Si la tectonique des plaques est la cause la plus connue comme déclenchement des tremblements de terre, une recherche menée par des universitaires taiwanais et français a mis en évidence un nouveau facteur en étudiant les processus de surface que sont l’érosion et la sédimentation.
La recherche, parue dans l’édition de ce mois de novembre dans la revue scientifique Nature Communications, souligne comment l’érosion de la surface de la croûte terrestre peut provoquer un changement également en profondeur, modifiant l’équilibre des forces et pressions au niveau des failles actives. Si un déséquilibre conséquent survient, une cassure s’opère au niveau de ces failles et cela provoque un séisme.
L’étude franco-taiwanaise a été menée par la faculté de géosciences de l’Université Nationale de Taiwan et les instituts géosciences de Rennes et Montpellier ainsi que l’Institut de physique du globe de Paris.

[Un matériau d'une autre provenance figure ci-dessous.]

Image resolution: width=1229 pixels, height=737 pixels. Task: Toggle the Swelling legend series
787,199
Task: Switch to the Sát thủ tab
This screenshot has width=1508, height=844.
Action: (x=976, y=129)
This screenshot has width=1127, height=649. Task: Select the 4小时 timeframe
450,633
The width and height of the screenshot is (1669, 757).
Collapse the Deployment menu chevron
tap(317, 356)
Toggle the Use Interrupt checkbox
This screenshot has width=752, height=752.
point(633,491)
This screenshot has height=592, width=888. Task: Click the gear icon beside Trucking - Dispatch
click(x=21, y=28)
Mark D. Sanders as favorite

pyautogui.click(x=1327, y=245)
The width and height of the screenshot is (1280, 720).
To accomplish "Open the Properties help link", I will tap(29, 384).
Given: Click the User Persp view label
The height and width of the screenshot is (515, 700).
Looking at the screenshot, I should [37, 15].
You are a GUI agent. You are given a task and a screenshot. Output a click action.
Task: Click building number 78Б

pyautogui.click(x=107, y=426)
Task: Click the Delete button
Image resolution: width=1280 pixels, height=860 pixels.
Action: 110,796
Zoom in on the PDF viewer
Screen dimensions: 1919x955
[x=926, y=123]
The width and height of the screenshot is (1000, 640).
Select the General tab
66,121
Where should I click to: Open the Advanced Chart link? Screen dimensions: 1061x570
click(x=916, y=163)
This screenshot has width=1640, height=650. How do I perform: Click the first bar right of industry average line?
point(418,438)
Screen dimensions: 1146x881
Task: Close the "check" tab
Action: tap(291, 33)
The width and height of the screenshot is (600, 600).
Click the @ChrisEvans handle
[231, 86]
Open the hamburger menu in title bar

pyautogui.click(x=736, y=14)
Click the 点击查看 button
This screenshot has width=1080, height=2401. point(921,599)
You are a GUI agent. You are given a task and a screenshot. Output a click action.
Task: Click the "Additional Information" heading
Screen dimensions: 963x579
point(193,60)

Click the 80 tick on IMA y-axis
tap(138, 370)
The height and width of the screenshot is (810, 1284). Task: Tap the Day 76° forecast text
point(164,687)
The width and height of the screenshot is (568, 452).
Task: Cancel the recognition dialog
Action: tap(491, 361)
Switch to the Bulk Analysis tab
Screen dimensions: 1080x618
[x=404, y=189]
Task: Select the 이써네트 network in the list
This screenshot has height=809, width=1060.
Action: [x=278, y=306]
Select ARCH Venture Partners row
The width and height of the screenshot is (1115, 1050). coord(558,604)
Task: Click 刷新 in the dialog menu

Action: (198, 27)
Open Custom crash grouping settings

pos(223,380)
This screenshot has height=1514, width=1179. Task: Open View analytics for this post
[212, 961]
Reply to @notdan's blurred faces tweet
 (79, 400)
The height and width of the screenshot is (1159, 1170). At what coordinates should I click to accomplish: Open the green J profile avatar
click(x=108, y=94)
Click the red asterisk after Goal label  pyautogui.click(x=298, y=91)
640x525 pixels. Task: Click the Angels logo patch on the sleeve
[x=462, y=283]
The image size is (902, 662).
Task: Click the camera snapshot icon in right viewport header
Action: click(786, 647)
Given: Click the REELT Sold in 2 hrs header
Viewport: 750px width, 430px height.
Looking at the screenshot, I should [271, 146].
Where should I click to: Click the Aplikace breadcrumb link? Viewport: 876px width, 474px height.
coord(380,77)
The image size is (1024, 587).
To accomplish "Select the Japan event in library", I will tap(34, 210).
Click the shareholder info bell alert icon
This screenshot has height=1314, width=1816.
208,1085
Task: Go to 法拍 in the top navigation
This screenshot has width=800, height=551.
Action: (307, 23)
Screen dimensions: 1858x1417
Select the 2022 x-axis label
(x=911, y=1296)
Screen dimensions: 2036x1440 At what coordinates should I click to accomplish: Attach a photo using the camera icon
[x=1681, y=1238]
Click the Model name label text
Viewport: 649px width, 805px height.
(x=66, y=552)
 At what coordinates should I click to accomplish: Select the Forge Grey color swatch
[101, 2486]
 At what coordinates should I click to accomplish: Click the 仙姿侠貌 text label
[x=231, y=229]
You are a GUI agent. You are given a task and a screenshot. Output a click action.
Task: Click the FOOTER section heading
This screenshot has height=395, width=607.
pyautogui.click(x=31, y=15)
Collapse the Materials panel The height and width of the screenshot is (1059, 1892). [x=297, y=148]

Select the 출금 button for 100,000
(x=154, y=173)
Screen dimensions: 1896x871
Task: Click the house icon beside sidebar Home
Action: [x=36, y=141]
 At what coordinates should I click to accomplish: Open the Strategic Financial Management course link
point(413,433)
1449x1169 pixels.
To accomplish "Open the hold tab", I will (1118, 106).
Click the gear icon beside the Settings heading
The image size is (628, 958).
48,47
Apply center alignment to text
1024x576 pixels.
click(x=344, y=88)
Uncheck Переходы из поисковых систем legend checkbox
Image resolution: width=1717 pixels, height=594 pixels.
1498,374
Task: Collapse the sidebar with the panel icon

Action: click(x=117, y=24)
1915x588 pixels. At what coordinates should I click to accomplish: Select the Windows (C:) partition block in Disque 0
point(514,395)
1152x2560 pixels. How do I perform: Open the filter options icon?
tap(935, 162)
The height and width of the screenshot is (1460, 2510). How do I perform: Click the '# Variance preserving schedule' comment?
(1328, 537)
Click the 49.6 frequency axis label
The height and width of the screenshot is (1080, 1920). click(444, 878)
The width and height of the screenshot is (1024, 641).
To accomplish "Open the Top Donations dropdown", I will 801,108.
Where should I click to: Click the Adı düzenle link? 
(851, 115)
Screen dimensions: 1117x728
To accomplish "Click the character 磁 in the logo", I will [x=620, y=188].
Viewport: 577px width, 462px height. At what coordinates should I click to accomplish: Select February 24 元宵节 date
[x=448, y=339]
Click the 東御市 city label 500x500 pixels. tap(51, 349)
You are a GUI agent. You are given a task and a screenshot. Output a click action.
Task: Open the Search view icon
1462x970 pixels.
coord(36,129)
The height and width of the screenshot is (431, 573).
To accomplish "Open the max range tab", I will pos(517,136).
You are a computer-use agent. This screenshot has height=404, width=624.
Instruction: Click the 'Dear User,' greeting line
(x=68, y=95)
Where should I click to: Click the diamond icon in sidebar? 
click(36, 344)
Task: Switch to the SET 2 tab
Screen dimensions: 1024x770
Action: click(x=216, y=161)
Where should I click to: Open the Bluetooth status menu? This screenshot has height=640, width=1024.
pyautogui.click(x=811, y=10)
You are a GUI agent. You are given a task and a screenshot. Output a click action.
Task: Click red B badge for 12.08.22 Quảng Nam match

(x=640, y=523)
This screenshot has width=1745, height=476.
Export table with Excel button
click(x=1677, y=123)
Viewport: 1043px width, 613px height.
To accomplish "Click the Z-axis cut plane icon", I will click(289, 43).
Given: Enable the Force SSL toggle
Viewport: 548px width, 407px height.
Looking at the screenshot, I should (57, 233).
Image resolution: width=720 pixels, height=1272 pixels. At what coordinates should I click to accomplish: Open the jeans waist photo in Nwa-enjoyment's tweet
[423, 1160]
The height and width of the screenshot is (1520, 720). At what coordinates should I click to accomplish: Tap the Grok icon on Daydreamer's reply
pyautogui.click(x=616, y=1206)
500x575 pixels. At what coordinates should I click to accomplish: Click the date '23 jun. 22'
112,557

Les chercheurs se sont notamment appuyés sur les tremblements de terre de Taiwan et l’érosion annuelle d’1cm du littoral sud-ouest de l’île pour mener à bien les travaux scientifiques qui stipulent qu’une érosion accentuée par un typhon par exemple peut endommager plus sévèrement les failles actives et engendrer des séismes qui à leur tour peuvent accélérer le processus d’érosion. Selon ces recherches, chaque centimètre érodé de la côte du sud-ouest de Taiwan peut devancer le prochain grand séisme d’1/10ème du temps.